3 Seul le frère de Rama, Lakṣmaṇa, est utilisé dans la famille. Au lieu d'être le fidèle avatar de Śeṣa, il y est un comic relief, efféminé, narcissique mais loyal. Il est décrit comme incapable de se battre, malgré toute sa bonne volonté, mais comme incarnant une puissance infinie de régénération.

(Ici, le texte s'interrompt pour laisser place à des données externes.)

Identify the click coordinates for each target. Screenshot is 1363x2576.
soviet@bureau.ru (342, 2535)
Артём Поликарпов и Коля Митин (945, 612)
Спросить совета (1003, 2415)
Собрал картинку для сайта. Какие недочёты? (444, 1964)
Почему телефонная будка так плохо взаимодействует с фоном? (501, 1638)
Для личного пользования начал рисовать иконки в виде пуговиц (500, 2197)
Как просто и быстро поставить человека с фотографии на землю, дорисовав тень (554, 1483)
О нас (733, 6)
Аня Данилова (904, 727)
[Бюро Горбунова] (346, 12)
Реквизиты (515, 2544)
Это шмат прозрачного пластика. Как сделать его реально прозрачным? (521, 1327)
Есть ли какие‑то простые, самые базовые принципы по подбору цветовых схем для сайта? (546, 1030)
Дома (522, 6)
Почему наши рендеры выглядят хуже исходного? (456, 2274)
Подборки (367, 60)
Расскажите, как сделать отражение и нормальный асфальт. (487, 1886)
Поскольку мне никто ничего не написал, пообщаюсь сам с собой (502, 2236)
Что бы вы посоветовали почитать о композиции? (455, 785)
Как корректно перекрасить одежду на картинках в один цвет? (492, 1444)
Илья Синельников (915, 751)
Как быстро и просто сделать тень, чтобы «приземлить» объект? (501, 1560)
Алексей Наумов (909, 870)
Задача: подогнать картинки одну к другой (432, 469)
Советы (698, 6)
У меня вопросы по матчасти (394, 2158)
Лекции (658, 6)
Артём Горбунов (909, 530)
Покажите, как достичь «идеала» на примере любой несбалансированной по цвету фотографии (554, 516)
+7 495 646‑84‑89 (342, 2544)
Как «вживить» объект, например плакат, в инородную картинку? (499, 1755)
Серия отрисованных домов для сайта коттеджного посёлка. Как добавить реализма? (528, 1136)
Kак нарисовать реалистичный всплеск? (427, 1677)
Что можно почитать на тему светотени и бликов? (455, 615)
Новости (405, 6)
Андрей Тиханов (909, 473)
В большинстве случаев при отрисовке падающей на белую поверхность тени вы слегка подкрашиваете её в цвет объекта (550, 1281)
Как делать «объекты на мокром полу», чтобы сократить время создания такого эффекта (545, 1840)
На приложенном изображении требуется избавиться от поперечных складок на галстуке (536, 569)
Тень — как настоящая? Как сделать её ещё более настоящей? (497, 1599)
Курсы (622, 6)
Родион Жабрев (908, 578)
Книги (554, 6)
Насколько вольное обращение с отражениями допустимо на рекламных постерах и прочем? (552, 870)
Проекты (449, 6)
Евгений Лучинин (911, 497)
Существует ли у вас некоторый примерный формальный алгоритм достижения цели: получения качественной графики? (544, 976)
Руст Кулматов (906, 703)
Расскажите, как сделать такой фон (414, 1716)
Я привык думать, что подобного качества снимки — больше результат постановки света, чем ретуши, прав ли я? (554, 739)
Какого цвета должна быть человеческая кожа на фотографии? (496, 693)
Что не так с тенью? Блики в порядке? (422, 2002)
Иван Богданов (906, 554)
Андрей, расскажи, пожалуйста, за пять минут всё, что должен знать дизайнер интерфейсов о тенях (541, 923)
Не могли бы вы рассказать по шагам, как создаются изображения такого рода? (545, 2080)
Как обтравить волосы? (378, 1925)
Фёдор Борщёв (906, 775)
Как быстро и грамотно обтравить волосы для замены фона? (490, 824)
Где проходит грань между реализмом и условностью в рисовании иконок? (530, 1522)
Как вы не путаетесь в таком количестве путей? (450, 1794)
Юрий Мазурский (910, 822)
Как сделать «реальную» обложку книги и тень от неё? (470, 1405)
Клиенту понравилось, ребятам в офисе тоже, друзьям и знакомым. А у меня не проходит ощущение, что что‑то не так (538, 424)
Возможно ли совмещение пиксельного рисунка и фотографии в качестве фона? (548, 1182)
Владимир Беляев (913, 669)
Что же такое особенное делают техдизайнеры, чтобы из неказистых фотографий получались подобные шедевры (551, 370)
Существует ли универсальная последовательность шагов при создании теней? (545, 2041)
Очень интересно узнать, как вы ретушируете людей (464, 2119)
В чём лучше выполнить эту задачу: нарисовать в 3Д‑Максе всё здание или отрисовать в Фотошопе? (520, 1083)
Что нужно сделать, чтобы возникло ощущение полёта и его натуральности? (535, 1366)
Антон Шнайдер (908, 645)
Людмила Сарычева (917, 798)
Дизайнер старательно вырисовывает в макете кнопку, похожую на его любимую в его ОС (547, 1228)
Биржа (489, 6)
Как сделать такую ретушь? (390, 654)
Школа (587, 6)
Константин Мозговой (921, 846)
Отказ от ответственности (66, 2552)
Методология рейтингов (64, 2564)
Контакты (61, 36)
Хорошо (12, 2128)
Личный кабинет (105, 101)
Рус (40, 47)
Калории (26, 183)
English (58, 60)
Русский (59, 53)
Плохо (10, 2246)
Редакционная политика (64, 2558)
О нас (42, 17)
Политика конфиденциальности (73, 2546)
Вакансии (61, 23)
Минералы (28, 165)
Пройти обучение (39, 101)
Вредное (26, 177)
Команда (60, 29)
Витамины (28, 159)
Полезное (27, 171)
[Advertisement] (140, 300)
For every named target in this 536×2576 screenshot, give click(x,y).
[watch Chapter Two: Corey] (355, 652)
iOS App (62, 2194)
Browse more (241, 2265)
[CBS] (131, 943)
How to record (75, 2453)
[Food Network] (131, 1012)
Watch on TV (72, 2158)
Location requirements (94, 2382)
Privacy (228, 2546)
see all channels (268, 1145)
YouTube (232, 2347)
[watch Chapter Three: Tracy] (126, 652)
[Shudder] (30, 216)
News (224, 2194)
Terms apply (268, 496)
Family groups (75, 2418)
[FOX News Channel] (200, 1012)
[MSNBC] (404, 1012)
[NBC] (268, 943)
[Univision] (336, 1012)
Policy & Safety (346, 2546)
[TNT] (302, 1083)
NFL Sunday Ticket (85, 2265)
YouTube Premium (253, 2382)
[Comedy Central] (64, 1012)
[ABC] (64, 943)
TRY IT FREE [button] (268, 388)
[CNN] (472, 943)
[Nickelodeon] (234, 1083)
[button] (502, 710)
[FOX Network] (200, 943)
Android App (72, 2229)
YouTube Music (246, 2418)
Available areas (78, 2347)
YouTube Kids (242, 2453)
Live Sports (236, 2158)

4 Sītā (avatar de Śrī Lakṣmī) est la plus changée : elle n'est pas enlevée seulement pour sa beauté pour être l'épouse de Rāvaṇa (en thaïlandais Thotsakantha) mais parce qu'elle est elle-même l'ambroisie d'immortalité, incarnation de la Śakti ultime de l'univers. D'habitude, Ravana a l'immortalité avant même d'avoir enlevé Sita. Je n'ai pas vu trace de la légende du Ramakien, où contrairement au Ramayana, Sita est en fait la fille secrète de Thotsakantha, abandonnée suite à un oracle qui disait qu'elle causerait sa perte.
5 Au lieu de demander l'aide des vānara seulement après l'enlèvement de Sita, Vanara est ici le nom de la planète dont la population sert de soldats-Méchas pour la planète suzeraine d'Ayodhya. Dans une réduction remarquable du manichéisme, il est impliqué que le Roi d'Ayodhya a exploité les Vanaras sans compassion en les envoyant se faire tuer pour sa gloire. Cela explique que dans cet épisode, Ayodhya va se retrouver face à une révolte de Vanara qu'exploite l'empire de Thotsakantha.
6 Le vrai héros de l'histoire n'est plus du tout Rāma, qui reste presque toujours dans une position seulement défensive, mais un humain, "Vāyu" qui va être appelé à piloter l'armure de Hanumān le Singe Blanc (dans la légende, c'est "Phra Phai", Vāyu, le dieu du vent, qui est le père de Hanumān).
7 Le roi de Vanara est Pali, fils d'Indra (en sanskrit "Vali"). Il servait Ayodhya mais s'est rebellé et ne cesse de décrire son frère Sukreep (Sugriva), fils de Phra Xāthity (Surya le dieu soleil, qui est ici un type de Mecha), comme un traître à la cause de Vanara parce que celui-ci est resté fidèle à Ayodhya. La puissance de Pali repose sur le vampirisme, l'exploitation énergétique qui lui permet d'absorber l'énergie des autres et de sacrifier ses soldats pour s'alimenter.
8 L'autre personnage central est "Vela" (ou Weela ?), qui n'est autre que Nila le Singe Noir, le pendant de Hanuman le Singe Blanc. Dans le Ramakien, Nila est le fils de Phra Kan Chai Si (qui est "Kālá" le Noir, dieu du Temps et de la Mort, qui peut être aussi vu comme un aspect de Vishnu ou au contraire de Shiva) et dans le dessin animé Vela accepte de devenir le "Héraut" de Kala (il n'y a pas d'histoire de conflits entre plusieurs royaumes singes où le père adoptif de Nila servirait Pali). Alors que dans le mythe, Hanuman est dévoué à Rama et Nila insubordonné, ici "Vayu" est indiscipliné mais généreux alors que Vela est discipliné mais froid, rigide et impitoyable. Au début de l'histoire, le général Sukreep a confié à ce Nila la mission d'infiltrer l'armée de son frère maléfique Pali (un peu comme le sage géant rakshasha Phipek (Vibhīṣaṇa) est envoyé par Shiva pour espionner son frère Thotsakantha).
9 Je n'ai pas identifié qui est censée être Bus̄ʹbā ("Fleur" en thaïlandais), la fille dans le triangle amoureux Vayu / Vela. L'histoire où Vela choisit de sacrifier son amour pour Bus̄ʹbā pour sauver Vayu et mieux servir Rama n'est pas du tout crédible (pourquoi Bus̄ʹbā serait-elle moins efficace ?). Mais cela sert à créer le conflit pour le prochain film : Hanuman et Nila servent tous les deux Rama tout en s'en voulant l'un et l'autre. L'un est ici un trickster plein d'énergie, l'autre un ascète sérieux. Pourrait-elle être une allusion à Trijaṭā, la sage démone fille de Vibhīṣaṇa qui rejoint la cause de Rama et dans certaines versions devient l'épouse de Hanuman ?
10 L'histoire des Huit Lunes de Vanara dans le titre de cette première partie est peut-être une allusion astrologique mais l'alignement assez ridicule des Huit Lunes sert surtout à évoquer l'arrivée de Kala le destructeur. La seconde partie sera consacrée à la construction du Pont vers Lanka.